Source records

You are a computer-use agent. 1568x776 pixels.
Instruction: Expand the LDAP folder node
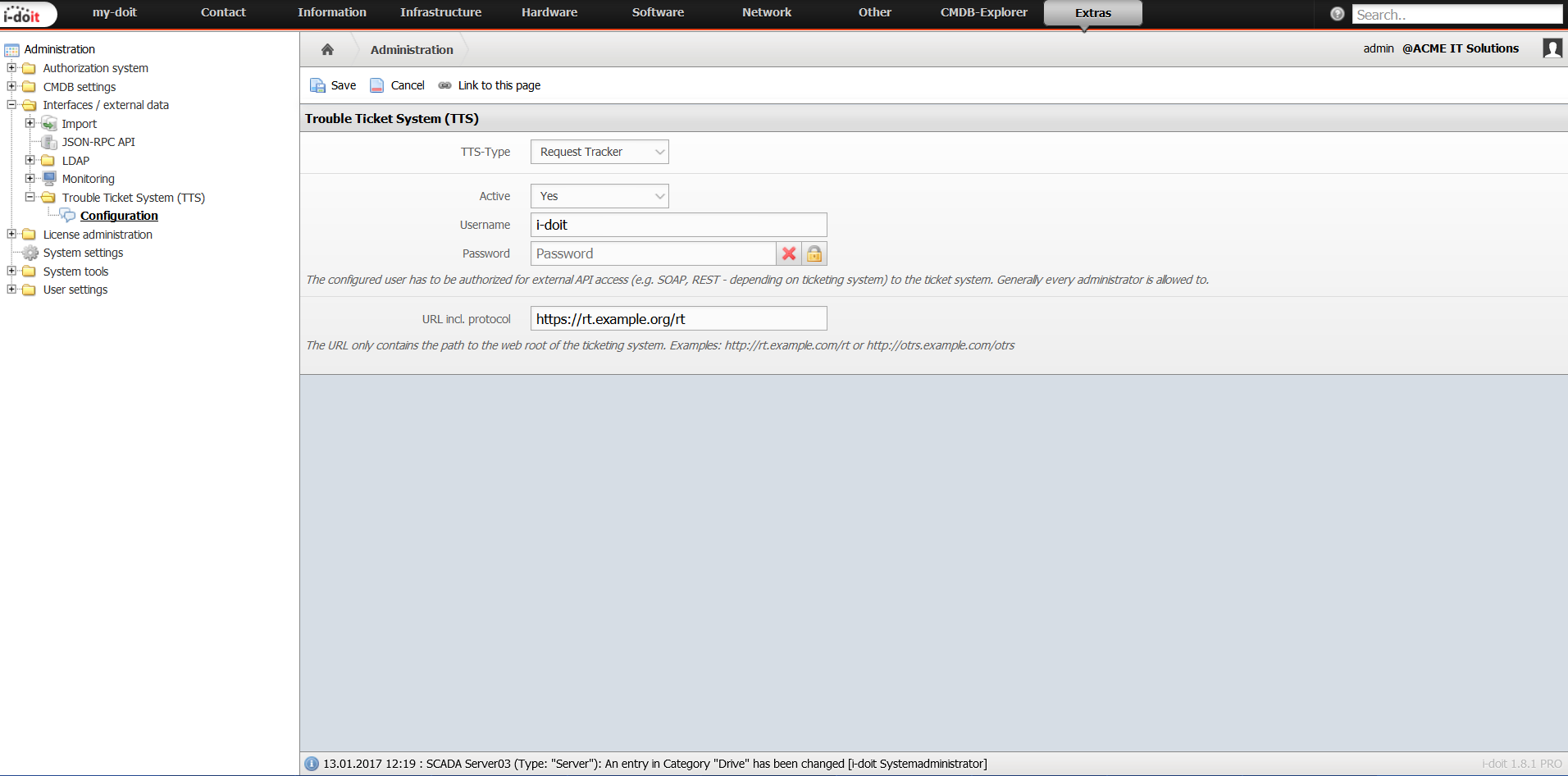30,161
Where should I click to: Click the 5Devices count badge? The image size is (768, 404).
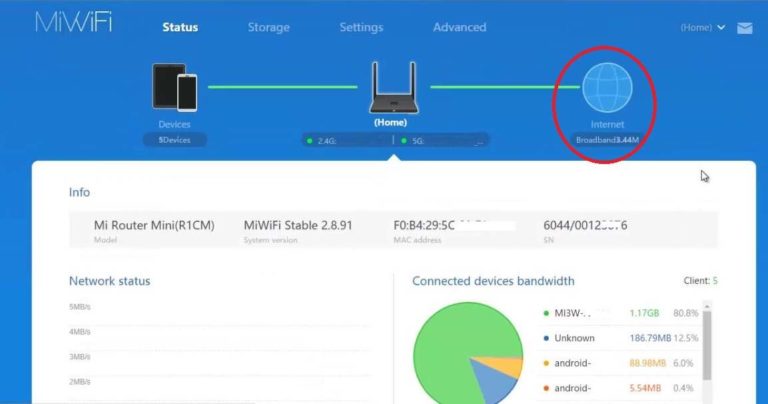point(174,140)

[WORK ORDER]
Your answer must consist of the entries, unchanged, with no pictures in it.

[RESULT OF THE EXERCISE]
You are a computer-use agent. 1568x776 pixels.
Instruction: Expand the LDAP folder node
30,161
Where should I click to: Click the 5Devices count badge? The image size is (768, 404).
point(174,140)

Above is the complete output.